La svolta è giunta solo quando la tecnologia forense ha fatto un balzo in avanti: grazie a nuovi test su campioni conservati della scena del crimine, è emerso che le tracce seminali trovate sul corpo di Sindall non appartenevano a Sullivan, ma a un uomo sconosciuto. Durante l’appello del 2023 i giudici della Corte (Lord Justice Holroyde insieme ad altri) hanno definito la condanna «non certa» alla luce delle nuove evidenze,
annullandola. Nel corso dell’udienza, Sullivan ha partecipato tramite collegamento video dal carcere di Wakefield. Le cronache lo hanno descritto visibilmente commosso mentre ascoltava la sentenza, scoppiando in lacrime a momento dell’annullamento. Dopo il pronunciamento dei giudici, ha rilasciato una dichiarazione tramite il suo legale: «Ho perso la mia libertà per quasi quarant’anni su un crimine che non ho mai commesso. Quello che mi è successo è stato molto sbagliato… ma non sono arrabbiato, non sono amareggiato».
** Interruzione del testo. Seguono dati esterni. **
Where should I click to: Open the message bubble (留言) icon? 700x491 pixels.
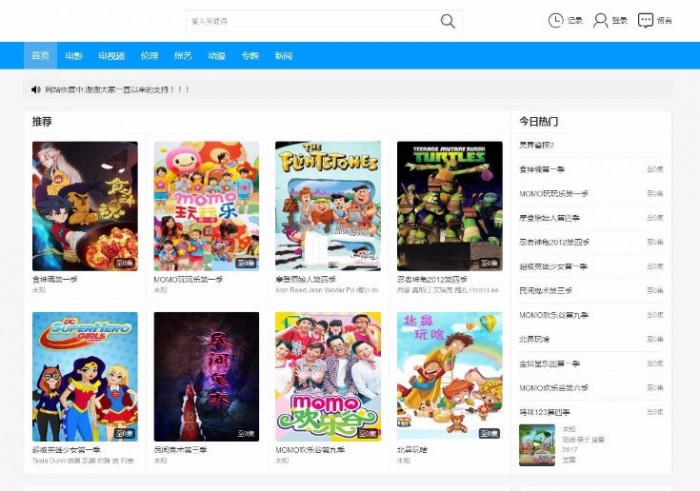pyautogui.click(x=646, y=20)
La CCRC, dal canto suo, ha ammesso che il caso è stato rivisto grazie alle nuove capacità tecnologiche, ma con rammarico per non aver sollevato prima il problema: diciassette anni fa, gli esperti forensi avevano suggerito che le analisi non sarebbero state utili, ma oggi si riconosce che quegli esami avrebbero potuto evitare decenni di detenzione. Gli avvocati che lavorano nella CCRC spiegano che il caso Sullivan non è certo isolato, mettendo in luce come le lacune strutturali del sistema giudiziario. Intanto la polizia del Merseyside ha annunciato di aver riaperto l’indagine per cercare il colpevole. Al momento, il profilo genetico trovato non corrisponde a nessuno di quelli presenti nei registri di DNA attuali. I poliziotti invitano chiunque abbia informazioni a farsi avanti, nella speranza di risolvere finalmente il caso e dare giustizia alla memoria di Diane Sindall.
Sullivan ora deve affrontare un’altra battaglia. Per ottenere un risarcimento dallo Stato dovrà convincere il segretario di giustizia che è innocente al di là di ogni ragionevole dubbio, un requisito che rende difficile per molti ex detenuti ottenere compensazioni. Il tetto massimo previsto è di 1 milione di sterline, che, al netto degli anni passati in carcere, equivale a poco più di 26 mila sterline per anno scontato per errore.